Since then, I’ve been thinking a lot about my natural and adopted paces. There are times when it’s very useful to have the option of my adopted pace. There are social reasons for me to walk faster. When two or more people are walking together, they tend to adapt to each other’s pace and come up with an unspoken consensus one; a quicker pace helps me participate in social cohesion which is sometimes a good thing. But even when I’m alone, I almost always use my adapted pace and that has undoubtedly helped me get places less late than I would otherwise.
But that conversation on the trip made me realize that although I almost never use it anymore, my natural walking rhythm is still there, still a deep part of me. As my schedule has shifted into summer mode and I’m spending more time with the kiddos, I have had both time and occasion to recognize my natural pace in action. The reality is that, all things being equal, my body likes to walk at the same rate of a toddler (or two!) trotting down a sidewalk at a brisk clip.
I’m starting to think that I was built not just for a toddler’s pace of ambulation, but for their pace of life. Despite the chaos that caring for two (now) two-year-olds can bring, on the whole, when I am with them, life slows down significantly. Alongside them, I notice tiny details: a miniature strawberry in the design on their shirt; a rock so unique among all the others on the road that it must certainly come home with us; a single syllable in a word they have started to pronounce correctly for the first time.

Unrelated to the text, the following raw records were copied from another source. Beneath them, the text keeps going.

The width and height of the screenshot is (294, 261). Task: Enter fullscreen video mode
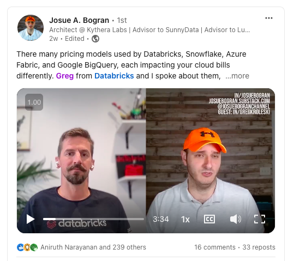260,219
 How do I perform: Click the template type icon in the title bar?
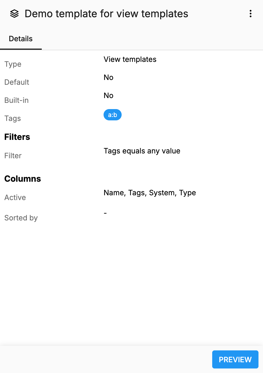click(14, 14)
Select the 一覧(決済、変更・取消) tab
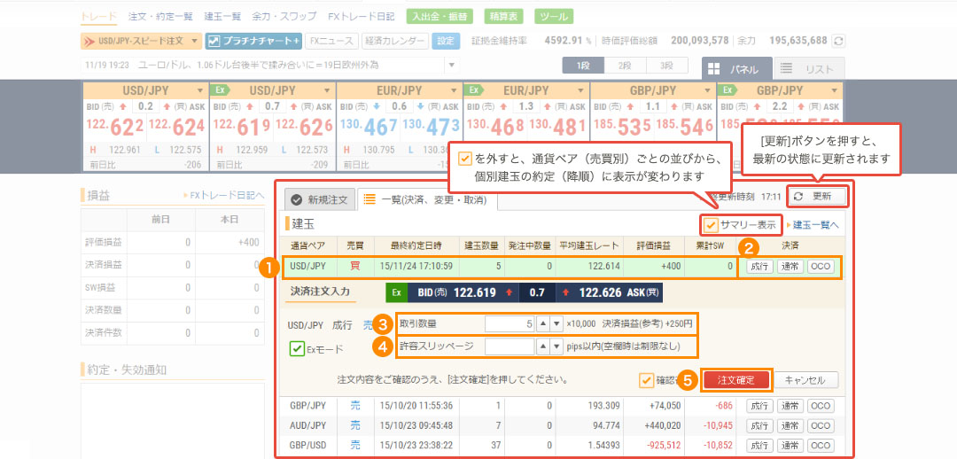Screen dimensions: 957x459 [x=427, y=201]
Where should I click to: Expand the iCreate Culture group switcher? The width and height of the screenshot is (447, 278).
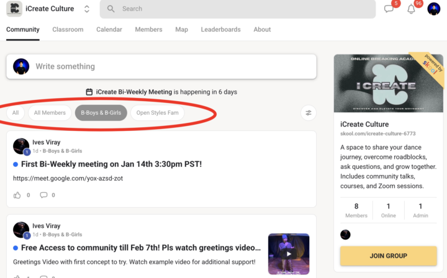86,9
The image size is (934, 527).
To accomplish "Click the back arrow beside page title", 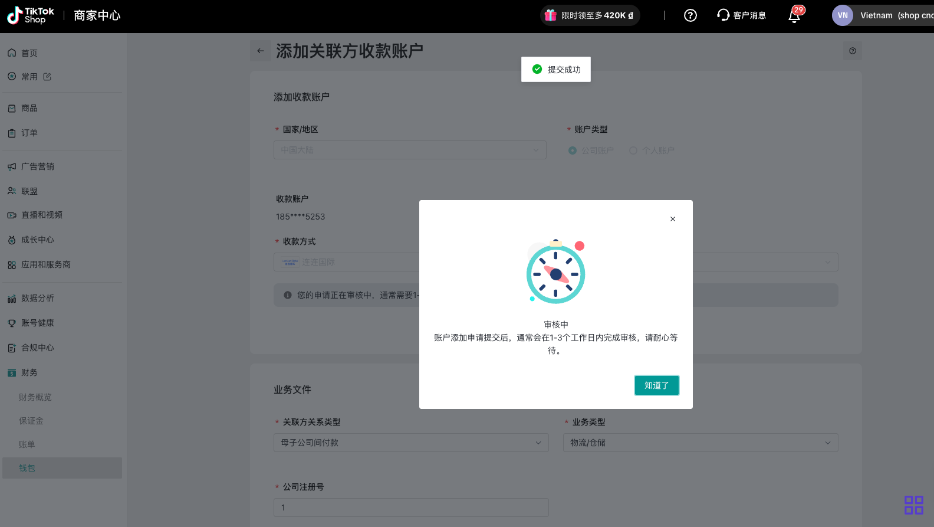I will tap(261, 51).
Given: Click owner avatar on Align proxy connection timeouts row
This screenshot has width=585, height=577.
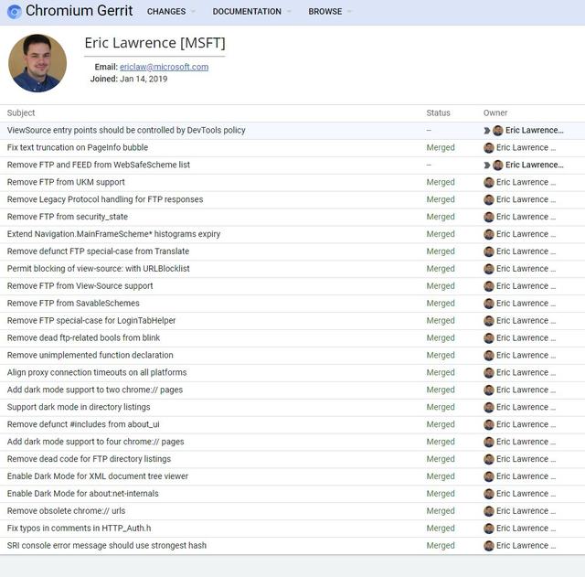Looking at the screenshot, I should click(489, 373).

With them, I experience emotions intensely but simply: utter delight at a balloon floating down from where it was tossed to nudge our upturned faces before being punched back up to do it all again; frustration as we try to figure out how to take turns with a coveted toy; awe-filled joy as they learn how to take care of each other when the other is scared or sad (“You ‘kay? You ‘kay?”). Because of them, I wonder about things I otherwise would never have had time to consider: how long before the baby cardinals (“car-na-na-nals”) in the nest outside our window learn to fly? Why is walking around in a circle over and over (“roun-an-roun”) so calming and meditative? How exactly does a lightbulb know to turn on or off (“On! On! Off! Off!”) after we flip the switch on the opposite side of the room?
In other words, when I’m functioning on Toddler Time, I’m calmer, I’m happier, I’m more… me. The pace of a toddler feels right to me in a way that more recent stages of life haven’t. That doesn’t mean I haven’t enjoyed being older than two or that the other parts of life haven’t served me well. But among the many things I’m learning from my children is something I’ve known at a deep level all along: I am an inherently slow person. This is why my favorite form of communication is snail mail. This is why I took way longer to get a cell phone than any of my peers (and once I did, way longer to get a smart phone). This is why I ask questions in conversations and meetings to understand things better before we just move on.
And maybe this is why, since I was a child, I’ve tried to hang out with young children as much as I can. They help me remember parts of myself that feel true and good but that the rest of my life doesn’t really have time for.
I wonder: are there stages of life that have felt like an especially good fit for you? Are there ones still ahead that you anticipate will better match your natural pace? What are the benefits of adapting to new paces in new phases of life?
As always, I’d love to hear your thoughts, and whatever the pace of your week, I hope it is fitting you well.